Luzi Stamm, who represents the right-leaning Swiss People's Party in parliament, said to the BBC, "Theoretically, if Switzerland were an island, the answer is yes. But with open borders, it's a total impossibility, especially for Switzerland, with a high living standard."
"If you would offer every individual a Swiss amount of money, you would have billions of people who would try to move into Switzerland," Stamm said.
Switzerland is not part of the European Union, but it is a signatory to the Schengen Agreement, which means that those who are members of other signatories to the agreement can travel freely in and out of the country.
The Swiss have already rejected initiatives that would have increased the minimum wage and extended the minimum paid holiday time from four to six weeks.
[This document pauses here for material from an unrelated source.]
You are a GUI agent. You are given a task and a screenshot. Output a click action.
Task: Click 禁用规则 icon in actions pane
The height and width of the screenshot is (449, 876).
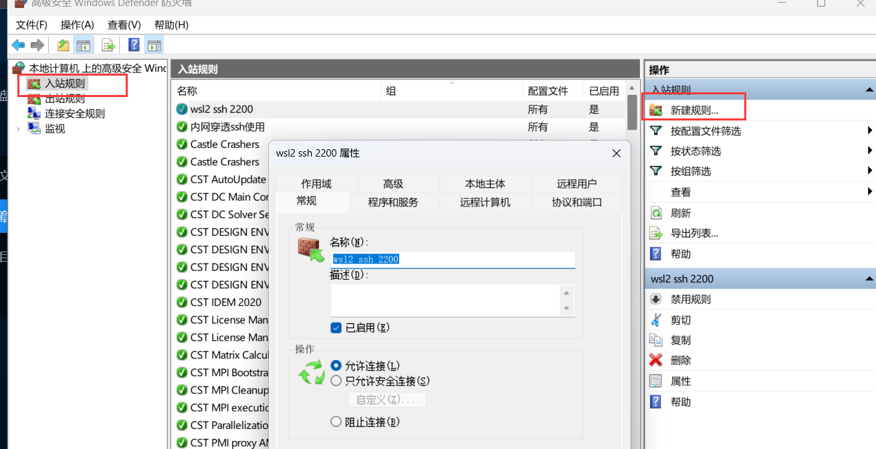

Referendums are common in Switzerland's democracy. Any citizen can propose changes to the country's constitution, and if they gather 100,000 signatures in 18 months, the measure will be put on a national ballot. These popular referendums require not only that a majority vote for their approval but also that a majority of Swiss cantons — which are like states — vote in favor.
Finland and the Dutch city of Utrecht also are considering universal basic income initiatives. Utrecht's is a pilot program that will begin in January.
Despite Swiss voters' resounding rejection of the proposal, its supporters threw a party in Lausanne on Sunday and said they had at least managed to get the country talking about universal basic income as a possibility.